The divergence is analytically significant: Alphabet's outperformance suggests AI is monetising through advertising search efficiency and cloud growth; Microsoft's underperformance suggests the exclusive OpenAI arrangement was more central to its AI narrative than previously understood.
Energy — WTI Approaches $100 Threshold
The $100/bbl WTI level is not merely symbolic — it has historically been associated with recessionary drag in energy-import-dependent economies. With WTI at $99.93 and the Iran negotiations stalled, the question markets are asking is no longer whether energy prices will be elevated, but how long. OPEC+ is watching closely; Saudi Arabia and the UAE have signalled they would consider production adjustments if prices become destabilising.
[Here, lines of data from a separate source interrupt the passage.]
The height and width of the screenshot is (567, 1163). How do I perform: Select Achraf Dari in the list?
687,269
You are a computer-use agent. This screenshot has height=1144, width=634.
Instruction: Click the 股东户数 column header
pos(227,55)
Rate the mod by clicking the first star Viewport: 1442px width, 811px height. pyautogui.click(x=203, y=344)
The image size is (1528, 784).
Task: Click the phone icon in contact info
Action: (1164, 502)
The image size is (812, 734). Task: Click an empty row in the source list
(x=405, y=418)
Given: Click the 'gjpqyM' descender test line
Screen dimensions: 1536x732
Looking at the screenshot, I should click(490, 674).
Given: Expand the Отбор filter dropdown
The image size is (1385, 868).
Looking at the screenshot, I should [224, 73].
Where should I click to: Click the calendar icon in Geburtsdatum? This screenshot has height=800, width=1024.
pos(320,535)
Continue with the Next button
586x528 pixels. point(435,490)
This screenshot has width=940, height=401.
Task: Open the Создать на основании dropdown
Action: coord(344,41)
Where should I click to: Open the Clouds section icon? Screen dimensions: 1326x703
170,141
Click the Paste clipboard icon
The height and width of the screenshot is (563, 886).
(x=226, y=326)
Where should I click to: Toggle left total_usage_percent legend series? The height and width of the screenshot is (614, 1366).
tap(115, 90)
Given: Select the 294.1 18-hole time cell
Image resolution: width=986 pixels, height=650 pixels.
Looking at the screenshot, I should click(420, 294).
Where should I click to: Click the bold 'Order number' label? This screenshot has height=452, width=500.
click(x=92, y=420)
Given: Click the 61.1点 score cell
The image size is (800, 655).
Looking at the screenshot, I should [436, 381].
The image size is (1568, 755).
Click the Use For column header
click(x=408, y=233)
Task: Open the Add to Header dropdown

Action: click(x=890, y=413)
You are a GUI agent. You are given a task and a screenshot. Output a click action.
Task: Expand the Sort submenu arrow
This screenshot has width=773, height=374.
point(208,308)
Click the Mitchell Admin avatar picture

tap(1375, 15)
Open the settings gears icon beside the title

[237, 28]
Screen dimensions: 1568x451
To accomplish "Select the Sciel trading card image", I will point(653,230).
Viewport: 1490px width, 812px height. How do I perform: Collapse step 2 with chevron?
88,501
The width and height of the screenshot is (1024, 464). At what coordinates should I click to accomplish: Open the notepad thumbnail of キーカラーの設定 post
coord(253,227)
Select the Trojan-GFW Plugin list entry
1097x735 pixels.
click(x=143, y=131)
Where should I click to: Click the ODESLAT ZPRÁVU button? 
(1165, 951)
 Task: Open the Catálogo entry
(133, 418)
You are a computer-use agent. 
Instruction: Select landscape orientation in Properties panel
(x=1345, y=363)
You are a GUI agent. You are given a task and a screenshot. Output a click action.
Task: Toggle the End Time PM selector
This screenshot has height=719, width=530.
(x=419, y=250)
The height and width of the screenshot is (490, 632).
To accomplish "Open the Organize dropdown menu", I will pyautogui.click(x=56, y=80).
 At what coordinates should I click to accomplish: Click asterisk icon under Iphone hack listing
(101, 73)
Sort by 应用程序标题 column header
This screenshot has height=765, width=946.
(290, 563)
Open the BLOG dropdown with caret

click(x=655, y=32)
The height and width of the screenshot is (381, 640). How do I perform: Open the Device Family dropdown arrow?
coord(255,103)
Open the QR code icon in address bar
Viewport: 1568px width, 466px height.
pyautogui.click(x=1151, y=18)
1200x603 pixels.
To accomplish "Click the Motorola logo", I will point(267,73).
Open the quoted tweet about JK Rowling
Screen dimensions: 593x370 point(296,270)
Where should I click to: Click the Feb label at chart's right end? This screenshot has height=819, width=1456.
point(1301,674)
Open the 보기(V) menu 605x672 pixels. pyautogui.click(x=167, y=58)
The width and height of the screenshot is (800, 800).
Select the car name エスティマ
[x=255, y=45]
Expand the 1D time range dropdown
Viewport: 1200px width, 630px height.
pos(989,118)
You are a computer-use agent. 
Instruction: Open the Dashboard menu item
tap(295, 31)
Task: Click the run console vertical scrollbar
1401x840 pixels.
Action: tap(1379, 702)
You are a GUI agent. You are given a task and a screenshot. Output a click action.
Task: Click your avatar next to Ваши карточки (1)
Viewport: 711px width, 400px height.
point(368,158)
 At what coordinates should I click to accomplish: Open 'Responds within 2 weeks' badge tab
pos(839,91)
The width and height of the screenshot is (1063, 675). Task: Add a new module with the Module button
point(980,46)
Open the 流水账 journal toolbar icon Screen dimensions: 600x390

Meanwhile, US shale producers face a growing incentive to accelerate investment at these prices, which could provide medium-term supply relief.
Top Stories
- BOJ holds 0.75% in 6-3 vote; raises CPI forecast to 2.8%, cuts growth to 0.5%; June hike signalled: Most divided vote under Ueda; three dissenters wanted immediate hike to 1.00%. Markets price June 16 as live meeting. (Source: web search)
- WTI approaches $100/bbl ($99.93) as Trump rejects Iran's Hormuz terms: US conditions include nuclear program discussions Iran rejected. Brent $111.26, highest since 2022. (Source: web search)
- Alphabet Q1 beats; Meta slides on capex; Microsoft cloud disappoints on AI — NDX −1.01%: Sharpest intra-sector divergence in large-cap tech this cycle. Googl outperforms; MSFT extends post-OpenAI decline. (Source: web search)
- Chip stocks sink on OpenAI ecosystem report — AI trade partially reverses: Second-order effects of Monday's Microsoft/OpenAI partnership restructuring continue to reverberate through semiconductor supply chain. (Source: web search)
- 2Y Treasury yield surges 6 bps to 3.84% as markets price out 2026 Fed cuts: Bear flattener; 10Y–2Y narrows to +52 bps. Money markets begin pricing a probability of 2027 rate hike. (Source: FRED / web search)
- S&P 500 −0.49% to 7,138.80 — still within 0.6% of ATH (7,178.74): Pullback was orderly (VIX 17.83); structural support from AI earnings season remains intact. (Source: FRED SP500)
Looking Ahead
- Iran/Strait of Hormuz: The rejection of Iran's proposal sets up a protracted negotiation. Brent above $110 and WTI approaching $100 are not sustainable for consumers without accelerating inflation expectations. Any breakthrough would be the single largest positive macro surprise available; any escalation could push Brent through $115.
- WTI $100 threshold: If WTI closes above $100/bbl (it closed at $99.93 on April 28), it would represent the first triple-digit WTI close in nearly two years and would likely accelerate headline CPI forecasts, constraining Fed flexibility.
- BOJ June 16 meeting: The 6-3 vote and the raised inflation forecast make the June meeting live. If oil prices remain elevated and the yen stays weak, the board has clear grounds for a 25-bp hike. USD/JPY dynamics will be the barometer.
- Mega-cap earnings continuing: The tech earnings divergence creates an unstable equilibrium — Alphabet's strength supports the AI narrative, but Microsoft's AI monetisation question is now live. Amazon (AWS) and Nvidia guidance will be the next datapoints.
- Fed policy watch: The abandonment of 2026 cut expectations is a meaningful shift. With effective Fed Funds at 3.64% and CPI still at 3.29% (March data), real rates are barely restrictive. If April CPI (released mid-May) prints near 3.8% (as energy feeds through), the case for a 2026 cut deteriorates further.